In general anesthesia, you are deeply unconscious and have no awareness or other sensations. There are a number of general anesthetic drugs. Some are vapors inhaled through a breathing mask or tube and others are medications introduced through a vein.

During anesthesia, you are carefully monitored with very sophisticated equipment. Your blood pressure, electrocardiogram, oxygenation and breathing status is constantly controlled and treated by your anesthesiologist. A breathing tube may be inserted through your mouth and frequently into the windpipe to maintain proper breathing during this period. The length and level of anesthesia is calculated and constantly adjusted with great precision.

Your Anesthesiologist, based on your history may consent you for other types of high tech monitoring. These could include cardiac ultrasound, heart catheters, or arterial catheters to assist them in medical decision making during more complex surgeries.

 

They may offer you the option of combining a required general anesthetic with a regional anesthetic for post-operative pain control (see regional anesthesia).

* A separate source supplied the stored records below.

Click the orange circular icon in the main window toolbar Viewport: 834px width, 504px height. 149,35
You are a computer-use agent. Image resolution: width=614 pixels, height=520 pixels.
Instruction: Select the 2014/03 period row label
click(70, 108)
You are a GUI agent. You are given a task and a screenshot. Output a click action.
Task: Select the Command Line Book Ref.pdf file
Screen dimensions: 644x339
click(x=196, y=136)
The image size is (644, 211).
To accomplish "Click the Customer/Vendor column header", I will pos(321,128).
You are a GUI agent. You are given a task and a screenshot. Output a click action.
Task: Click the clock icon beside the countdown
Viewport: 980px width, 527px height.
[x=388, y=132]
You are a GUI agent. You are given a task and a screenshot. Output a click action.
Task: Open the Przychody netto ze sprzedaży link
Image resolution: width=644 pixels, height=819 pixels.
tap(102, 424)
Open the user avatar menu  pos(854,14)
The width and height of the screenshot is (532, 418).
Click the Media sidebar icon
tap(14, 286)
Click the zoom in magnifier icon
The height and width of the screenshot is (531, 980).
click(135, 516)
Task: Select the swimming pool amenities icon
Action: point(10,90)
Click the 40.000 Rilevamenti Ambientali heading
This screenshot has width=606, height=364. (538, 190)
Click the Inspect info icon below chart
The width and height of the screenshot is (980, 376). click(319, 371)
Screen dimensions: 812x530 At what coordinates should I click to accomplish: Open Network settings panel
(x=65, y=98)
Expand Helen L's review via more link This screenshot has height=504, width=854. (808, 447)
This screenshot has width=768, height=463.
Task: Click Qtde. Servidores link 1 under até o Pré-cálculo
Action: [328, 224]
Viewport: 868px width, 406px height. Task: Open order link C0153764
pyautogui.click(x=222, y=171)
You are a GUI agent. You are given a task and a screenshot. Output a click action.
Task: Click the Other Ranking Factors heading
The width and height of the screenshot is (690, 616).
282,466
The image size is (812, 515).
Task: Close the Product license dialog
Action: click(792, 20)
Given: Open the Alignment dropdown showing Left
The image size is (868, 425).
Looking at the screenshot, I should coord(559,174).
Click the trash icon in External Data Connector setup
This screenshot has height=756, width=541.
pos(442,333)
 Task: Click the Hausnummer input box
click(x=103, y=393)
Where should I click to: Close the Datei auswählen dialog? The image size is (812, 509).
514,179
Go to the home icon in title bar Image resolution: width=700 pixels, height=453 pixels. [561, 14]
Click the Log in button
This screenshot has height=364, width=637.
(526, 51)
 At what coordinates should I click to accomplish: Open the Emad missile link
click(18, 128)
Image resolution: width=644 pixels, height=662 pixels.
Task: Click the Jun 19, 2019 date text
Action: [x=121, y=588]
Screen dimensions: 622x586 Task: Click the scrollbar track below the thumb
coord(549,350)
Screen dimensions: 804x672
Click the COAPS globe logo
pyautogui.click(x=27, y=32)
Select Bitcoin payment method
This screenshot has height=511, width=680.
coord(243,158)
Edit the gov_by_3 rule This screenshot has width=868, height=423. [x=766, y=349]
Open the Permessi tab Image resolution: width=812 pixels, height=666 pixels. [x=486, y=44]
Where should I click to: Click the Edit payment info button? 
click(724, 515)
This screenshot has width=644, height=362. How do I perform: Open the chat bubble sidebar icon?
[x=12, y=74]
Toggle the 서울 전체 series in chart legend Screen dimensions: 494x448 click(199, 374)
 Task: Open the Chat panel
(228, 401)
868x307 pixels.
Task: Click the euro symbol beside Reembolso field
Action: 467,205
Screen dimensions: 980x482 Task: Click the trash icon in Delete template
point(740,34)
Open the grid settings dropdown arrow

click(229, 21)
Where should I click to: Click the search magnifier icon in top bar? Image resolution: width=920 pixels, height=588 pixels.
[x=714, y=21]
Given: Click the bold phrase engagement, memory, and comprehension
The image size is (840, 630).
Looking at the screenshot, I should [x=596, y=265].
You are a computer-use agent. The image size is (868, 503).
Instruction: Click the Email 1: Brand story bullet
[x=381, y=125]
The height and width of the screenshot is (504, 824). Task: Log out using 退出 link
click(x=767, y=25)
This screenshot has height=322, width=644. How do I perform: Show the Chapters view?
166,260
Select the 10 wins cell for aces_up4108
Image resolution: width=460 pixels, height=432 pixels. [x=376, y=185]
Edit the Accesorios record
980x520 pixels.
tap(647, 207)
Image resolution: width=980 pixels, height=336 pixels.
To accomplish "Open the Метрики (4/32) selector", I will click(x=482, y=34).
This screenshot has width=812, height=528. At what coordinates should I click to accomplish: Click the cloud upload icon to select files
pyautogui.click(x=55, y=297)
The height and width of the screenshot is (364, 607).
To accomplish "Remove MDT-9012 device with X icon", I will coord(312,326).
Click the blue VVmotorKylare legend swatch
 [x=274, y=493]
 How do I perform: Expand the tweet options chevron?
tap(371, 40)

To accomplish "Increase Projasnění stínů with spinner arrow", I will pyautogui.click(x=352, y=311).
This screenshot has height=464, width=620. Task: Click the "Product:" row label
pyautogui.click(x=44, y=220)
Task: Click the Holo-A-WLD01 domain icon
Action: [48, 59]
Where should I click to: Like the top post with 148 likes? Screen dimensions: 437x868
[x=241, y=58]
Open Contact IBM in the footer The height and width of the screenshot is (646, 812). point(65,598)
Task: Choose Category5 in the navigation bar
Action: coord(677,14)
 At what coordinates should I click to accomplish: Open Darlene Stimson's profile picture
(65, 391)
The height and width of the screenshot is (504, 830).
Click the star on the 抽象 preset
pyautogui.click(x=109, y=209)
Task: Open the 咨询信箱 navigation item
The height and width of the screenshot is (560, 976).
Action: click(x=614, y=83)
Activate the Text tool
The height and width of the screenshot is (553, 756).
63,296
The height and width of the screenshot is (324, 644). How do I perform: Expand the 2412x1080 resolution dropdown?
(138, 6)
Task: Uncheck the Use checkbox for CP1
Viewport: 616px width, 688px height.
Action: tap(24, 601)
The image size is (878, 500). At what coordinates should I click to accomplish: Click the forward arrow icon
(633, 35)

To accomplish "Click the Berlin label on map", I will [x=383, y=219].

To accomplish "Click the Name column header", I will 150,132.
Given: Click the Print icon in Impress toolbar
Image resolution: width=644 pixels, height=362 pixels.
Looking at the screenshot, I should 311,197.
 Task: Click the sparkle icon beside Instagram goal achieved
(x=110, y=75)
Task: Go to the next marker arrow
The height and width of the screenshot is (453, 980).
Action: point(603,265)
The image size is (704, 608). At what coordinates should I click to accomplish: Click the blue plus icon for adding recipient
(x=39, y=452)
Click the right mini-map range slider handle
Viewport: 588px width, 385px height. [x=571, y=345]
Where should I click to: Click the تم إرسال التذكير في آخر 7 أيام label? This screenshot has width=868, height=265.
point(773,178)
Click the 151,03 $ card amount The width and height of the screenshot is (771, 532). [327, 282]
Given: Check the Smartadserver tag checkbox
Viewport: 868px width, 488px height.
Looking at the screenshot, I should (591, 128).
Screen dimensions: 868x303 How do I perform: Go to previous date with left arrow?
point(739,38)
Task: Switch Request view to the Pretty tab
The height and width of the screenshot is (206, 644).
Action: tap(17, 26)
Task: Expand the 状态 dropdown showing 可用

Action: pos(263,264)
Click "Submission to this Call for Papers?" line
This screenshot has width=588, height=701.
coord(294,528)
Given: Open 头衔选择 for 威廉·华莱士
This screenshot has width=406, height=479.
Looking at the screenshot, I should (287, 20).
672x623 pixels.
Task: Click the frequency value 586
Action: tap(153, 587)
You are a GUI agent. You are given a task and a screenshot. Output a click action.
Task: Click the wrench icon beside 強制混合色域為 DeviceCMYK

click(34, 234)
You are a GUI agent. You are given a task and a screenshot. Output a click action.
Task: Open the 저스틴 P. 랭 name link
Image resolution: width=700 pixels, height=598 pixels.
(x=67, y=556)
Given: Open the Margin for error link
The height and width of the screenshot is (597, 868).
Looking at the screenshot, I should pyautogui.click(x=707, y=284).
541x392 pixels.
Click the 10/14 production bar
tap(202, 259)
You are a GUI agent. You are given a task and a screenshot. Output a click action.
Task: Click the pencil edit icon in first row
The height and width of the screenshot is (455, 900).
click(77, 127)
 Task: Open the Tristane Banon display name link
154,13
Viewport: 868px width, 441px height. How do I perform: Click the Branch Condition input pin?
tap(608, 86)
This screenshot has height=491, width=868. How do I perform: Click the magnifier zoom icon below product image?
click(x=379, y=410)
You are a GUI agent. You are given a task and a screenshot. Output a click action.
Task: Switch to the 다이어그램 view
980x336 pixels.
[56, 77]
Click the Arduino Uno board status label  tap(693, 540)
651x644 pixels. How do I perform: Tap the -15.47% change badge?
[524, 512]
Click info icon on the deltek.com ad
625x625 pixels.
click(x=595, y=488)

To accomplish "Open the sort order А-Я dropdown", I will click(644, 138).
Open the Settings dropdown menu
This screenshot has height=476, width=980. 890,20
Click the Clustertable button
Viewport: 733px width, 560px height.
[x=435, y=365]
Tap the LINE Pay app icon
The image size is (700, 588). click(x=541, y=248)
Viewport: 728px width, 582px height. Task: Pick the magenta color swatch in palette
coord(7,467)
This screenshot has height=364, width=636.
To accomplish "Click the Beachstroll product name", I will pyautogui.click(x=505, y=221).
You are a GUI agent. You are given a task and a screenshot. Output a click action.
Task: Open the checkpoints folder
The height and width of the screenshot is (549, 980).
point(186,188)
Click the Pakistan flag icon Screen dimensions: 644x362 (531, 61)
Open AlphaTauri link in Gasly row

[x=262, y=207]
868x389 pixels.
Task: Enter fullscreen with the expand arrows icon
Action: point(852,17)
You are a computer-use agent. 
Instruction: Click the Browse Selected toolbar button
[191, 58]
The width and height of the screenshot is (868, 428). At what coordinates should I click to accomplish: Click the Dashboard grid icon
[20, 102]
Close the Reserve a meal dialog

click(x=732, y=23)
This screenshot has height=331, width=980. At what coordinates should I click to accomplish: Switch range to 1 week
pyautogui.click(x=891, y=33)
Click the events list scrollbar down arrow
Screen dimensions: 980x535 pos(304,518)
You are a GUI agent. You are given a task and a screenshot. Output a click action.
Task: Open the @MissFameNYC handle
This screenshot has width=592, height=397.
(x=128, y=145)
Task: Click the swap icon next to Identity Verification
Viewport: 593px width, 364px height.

At the conclusion of surgery, your anesthesiologist will reverse the process and you will regain awareness in the recovery room. Many patients are afraid of the breathing tubes used during general anesthesia. The fact is that they often only cause minor throat irritation for a short time. There is a rare risk of dental/oral injury during the placement of these tubes, but your anesthesiologist is specially trained to do this as gently as possible. Some patients do remember there breathing tube “coming out” at the end of an operation. It is not painful but can produce some gagging. It is important to note that removing the breathing tube early to assure the patient will not remember is unsafe.

Anesthesiologists are your safety advocates during surgery and the immediate post-operative recovery period.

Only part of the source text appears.